● **Passage shown**:
Abe Connally wrote:
John Seay wrote: I think we need to test it with a little napkin math:
I raise 300 kgs (660lbs) of rabbit meat a year in an area smaller than most back yards. The area to grow their feed is somewhat larger, but less than 1/3 acre. So, just for the sake of argument, let's assume it is 1/2 of an acre for the space, food, everything. I think that's about 21,000 square feet or so for almost 700lbs of meat. That's about 30 square feet for each pound of meat per year.
We generally eat one rabbit carcass (2.5 lbs) every 2 days for a family of four. That's about a pound a day for my family. Assuming that's your only meat, and you want to eat meat every day, you'd need 365 lbs of meat a year for each family.
So, from my example above, that would require about 11,000 square feet, or around 1/4 of an acre for the meat supply of one family.
Not to be contrary, but when I first read this post, I was concerned about the rounding issues as presented. Mind you, I completely realize that, as you said, it's "napkin math", and was meant to illustrate a point. However, scaling rounded numbers can cause estimation mishaps, so I thought I'd whip out a calculator.
Using the 660 pounds per year and a half acre (1320 pounds per acre of 43,560 square feet), I came up with a rate of 32.9 square feet per pound per year. Working that into a consumption of 1.25 pounds per day (456 pounds per year) per family of four, I came up with 15,002 square feet, or just over a third of an acre.

● **Task set**:
[a] In the rabbit-meat post, what rate in square feet per pound per year does the calculator check produce?
[b] Repeat the rabbit-meat post word for word, between "So, from my" and "of an acre.", inclusive.
The rows that follow the rabbit-meat post come from a separate source.

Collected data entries
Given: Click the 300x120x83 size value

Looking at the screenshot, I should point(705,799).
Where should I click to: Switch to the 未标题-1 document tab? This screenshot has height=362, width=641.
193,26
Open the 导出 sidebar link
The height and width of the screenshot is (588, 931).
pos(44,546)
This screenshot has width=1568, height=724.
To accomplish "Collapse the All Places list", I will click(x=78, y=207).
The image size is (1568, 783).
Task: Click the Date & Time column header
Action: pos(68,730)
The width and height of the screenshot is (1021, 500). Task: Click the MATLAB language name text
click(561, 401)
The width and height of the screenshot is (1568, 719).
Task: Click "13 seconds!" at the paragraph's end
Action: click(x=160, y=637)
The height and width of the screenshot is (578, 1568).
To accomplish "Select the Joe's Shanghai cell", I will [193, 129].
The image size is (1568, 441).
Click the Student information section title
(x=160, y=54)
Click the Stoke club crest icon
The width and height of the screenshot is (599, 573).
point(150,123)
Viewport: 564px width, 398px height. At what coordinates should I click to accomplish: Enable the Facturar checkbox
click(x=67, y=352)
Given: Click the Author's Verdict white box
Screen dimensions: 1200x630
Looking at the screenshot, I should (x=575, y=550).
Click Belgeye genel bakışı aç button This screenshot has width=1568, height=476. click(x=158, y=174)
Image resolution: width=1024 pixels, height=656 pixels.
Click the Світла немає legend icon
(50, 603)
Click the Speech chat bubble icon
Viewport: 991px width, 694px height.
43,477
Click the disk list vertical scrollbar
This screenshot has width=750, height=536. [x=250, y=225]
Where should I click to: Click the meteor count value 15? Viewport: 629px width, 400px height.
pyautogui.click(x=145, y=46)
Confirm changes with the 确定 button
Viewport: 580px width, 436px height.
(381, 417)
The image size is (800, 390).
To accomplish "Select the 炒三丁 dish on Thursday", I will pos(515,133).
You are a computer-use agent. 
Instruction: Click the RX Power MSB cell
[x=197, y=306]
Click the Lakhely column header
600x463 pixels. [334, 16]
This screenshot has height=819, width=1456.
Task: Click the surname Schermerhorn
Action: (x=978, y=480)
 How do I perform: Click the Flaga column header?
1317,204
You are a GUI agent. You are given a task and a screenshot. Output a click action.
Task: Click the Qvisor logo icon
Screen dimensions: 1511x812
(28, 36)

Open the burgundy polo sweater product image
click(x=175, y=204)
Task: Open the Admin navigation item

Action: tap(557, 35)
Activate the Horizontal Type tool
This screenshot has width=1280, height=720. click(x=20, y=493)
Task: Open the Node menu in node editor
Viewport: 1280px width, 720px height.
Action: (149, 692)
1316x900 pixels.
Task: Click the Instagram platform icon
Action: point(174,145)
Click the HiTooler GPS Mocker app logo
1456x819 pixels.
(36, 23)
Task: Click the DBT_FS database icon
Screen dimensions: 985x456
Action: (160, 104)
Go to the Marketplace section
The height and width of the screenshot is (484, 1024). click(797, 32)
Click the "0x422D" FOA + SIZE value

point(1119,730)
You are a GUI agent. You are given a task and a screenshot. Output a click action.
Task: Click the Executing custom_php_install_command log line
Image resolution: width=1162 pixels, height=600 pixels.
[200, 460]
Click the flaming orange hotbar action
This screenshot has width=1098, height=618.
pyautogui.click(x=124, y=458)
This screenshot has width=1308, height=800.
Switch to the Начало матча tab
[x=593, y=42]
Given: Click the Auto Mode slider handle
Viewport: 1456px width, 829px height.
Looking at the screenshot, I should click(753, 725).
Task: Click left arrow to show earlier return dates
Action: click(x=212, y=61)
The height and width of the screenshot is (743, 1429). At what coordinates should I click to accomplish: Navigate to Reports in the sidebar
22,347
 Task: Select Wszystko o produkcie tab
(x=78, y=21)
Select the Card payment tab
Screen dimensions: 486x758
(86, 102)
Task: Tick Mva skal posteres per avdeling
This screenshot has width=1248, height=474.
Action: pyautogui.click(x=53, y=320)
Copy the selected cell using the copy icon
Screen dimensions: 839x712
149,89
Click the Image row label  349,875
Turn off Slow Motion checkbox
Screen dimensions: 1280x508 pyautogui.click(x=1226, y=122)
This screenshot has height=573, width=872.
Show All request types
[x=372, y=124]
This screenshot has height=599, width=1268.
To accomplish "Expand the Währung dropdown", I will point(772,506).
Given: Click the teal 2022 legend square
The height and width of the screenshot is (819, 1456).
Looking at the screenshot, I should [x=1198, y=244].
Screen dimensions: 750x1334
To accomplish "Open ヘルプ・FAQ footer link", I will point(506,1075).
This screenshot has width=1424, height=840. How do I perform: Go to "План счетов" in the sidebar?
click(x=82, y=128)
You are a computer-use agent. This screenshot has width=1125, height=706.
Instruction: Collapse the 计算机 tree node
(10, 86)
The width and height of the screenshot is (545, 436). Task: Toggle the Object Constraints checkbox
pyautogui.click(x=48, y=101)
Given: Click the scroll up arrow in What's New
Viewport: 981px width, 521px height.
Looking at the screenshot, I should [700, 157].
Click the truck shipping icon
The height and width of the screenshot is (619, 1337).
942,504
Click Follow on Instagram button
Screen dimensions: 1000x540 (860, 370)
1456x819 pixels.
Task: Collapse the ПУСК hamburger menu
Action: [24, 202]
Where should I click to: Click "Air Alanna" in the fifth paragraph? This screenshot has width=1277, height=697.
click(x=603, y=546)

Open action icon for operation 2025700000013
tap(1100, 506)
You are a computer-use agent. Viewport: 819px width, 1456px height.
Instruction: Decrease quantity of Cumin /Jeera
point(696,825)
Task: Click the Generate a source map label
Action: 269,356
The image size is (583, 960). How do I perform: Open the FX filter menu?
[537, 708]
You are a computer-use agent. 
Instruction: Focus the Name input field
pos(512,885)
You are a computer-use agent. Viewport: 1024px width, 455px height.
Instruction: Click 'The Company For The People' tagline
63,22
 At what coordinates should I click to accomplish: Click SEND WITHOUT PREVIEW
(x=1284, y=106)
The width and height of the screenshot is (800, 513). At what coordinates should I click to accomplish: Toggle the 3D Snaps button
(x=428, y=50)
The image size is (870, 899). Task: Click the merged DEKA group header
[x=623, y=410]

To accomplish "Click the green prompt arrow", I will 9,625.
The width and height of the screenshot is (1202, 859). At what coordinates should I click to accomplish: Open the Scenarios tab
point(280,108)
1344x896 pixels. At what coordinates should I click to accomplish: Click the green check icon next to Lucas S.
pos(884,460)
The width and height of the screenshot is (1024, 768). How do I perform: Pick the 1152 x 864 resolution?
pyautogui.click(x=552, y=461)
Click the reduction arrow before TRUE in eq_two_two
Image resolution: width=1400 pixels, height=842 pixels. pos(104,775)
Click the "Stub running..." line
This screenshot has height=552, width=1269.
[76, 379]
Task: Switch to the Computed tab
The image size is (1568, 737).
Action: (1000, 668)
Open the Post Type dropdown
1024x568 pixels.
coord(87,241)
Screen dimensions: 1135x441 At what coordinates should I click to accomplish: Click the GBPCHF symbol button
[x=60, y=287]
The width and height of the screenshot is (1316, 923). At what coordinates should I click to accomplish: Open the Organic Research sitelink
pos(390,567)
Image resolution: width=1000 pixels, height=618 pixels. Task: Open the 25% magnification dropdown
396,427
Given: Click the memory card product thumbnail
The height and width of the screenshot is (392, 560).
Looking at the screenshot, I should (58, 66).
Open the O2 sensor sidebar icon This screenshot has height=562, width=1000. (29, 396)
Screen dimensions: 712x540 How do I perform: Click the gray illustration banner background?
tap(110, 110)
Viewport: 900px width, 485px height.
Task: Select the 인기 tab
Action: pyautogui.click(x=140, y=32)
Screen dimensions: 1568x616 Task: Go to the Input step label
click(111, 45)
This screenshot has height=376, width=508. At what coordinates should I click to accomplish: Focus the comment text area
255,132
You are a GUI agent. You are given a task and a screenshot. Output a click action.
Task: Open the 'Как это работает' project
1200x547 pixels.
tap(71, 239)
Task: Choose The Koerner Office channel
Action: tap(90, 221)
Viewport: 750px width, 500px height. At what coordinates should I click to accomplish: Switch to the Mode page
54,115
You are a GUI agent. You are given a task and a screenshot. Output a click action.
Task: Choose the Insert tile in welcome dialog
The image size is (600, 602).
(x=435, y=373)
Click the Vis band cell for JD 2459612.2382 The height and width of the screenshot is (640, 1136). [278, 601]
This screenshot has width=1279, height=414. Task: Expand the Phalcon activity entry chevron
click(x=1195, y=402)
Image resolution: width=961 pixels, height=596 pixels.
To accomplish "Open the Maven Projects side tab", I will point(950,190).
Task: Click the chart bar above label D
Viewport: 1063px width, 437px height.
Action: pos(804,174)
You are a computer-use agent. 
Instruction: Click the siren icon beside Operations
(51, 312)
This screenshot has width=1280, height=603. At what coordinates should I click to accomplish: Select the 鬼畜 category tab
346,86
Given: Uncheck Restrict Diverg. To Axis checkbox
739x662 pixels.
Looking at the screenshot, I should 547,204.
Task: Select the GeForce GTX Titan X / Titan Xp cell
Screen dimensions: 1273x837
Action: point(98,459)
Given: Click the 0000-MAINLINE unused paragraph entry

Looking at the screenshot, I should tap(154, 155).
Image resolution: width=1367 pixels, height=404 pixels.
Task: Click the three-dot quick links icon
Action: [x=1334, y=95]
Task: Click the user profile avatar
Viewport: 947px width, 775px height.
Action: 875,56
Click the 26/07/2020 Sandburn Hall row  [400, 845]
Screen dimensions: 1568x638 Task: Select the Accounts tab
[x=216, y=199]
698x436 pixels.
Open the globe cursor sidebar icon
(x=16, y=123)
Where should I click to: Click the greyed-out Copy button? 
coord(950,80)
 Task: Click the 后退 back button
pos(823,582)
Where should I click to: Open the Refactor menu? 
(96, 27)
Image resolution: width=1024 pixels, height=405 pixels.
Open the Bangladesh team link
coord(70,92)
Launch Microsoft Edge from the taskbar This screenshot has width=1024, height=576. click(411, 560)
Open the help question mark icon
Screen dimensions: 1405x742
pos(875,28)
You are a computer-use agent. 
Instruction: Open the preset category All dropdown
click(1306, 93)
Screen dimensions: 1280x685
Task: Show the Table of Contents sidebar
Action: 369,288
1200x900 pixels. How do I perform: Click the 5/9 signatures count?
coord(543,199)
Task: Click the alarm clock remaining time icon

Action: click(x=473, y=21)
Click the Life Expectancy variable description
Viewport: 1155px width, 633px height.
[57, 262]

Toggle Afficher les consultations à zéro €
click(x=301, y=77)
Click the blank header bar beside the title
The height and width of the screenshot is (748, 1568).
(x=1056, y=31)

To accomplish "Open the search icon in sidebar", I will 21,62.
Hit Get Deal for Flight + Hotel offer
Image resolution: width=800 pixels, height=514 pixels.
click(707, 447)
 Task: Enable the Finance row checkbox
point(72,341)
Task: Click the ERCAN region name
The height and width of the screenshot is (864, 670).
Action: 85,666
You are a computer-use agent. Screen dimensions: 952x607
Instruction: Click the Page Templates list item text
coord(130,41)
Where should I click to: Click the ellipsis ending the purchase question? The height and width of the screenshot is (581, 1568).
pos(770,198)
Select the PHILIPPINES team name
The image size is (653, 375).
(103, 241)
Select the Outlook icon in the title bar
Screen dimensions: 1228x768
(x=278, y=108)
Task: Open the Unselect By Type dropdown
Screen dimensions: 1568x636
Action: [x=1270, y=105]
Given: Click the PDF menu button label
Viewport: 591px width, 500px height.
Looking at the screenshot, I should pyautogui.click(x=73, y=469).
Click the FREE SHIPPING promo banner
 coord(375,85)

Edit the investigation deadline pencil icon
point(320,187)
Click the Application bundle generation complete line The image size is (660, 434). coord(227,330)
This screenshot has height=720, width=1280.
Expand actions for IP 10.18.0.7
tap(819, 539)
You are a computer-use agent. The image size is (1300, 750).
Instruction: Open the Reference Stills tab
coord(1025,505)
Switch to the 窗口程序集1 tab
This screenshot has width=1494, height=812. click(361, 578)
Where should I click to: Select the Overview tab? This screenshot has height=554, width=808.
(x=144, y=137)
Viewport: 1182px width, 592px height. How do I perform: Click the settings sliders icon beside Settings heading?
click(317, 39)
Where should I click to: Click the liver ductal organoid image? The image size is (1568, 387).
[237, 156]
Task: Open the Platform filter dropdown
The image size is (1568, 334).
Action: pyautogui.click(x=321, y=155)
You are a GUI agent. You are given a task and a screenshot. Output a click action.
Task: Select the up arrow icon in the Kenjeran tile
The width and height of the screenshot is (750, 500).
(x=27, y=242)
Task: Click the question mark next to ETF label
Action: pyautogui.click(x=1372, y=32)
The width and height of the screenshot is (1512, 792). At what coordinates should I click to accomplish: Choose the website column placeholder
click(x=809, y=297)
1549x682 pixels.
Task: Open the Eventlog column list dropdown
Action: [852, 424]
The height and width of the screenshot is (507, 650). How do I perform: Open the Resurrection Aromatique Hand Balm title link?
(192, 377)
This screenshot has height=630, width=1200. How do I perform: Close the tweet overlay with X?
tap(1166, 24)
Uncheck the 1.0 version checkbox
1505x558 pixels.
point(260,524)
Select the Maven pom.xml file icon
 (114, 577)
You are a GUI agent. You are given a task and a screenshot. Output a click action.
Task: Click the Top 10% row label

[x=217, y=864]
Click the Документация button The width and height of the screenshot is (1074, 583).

● **Answers given**:
[a] 32.9 square feet per pound per year.

[b]
So, from my example above, that would require about 11,000 square feet, or around 1/4 of an acre for the meat supply of one family.
Not to be contrary, but when I first read this post, I was concerned about the rounding issues as presented. Mind you, I completely realize that, as you said, it's "napkin math", and was meant to illustrate a point. However, scaling rounded numbers can cause estimation mishaps, so I thought I'd whip out a calculator.
Using the 660 pounds per year and a half acre (1320 pounds per acre of 43,560 square feet), I came up with a rate of 32.9 square feet per pound per year. Working that into a consumption of 1.25 pounds per day (456 pounds per year) per family of four, I came up with 15,002 square feet, or just over a third of an acre.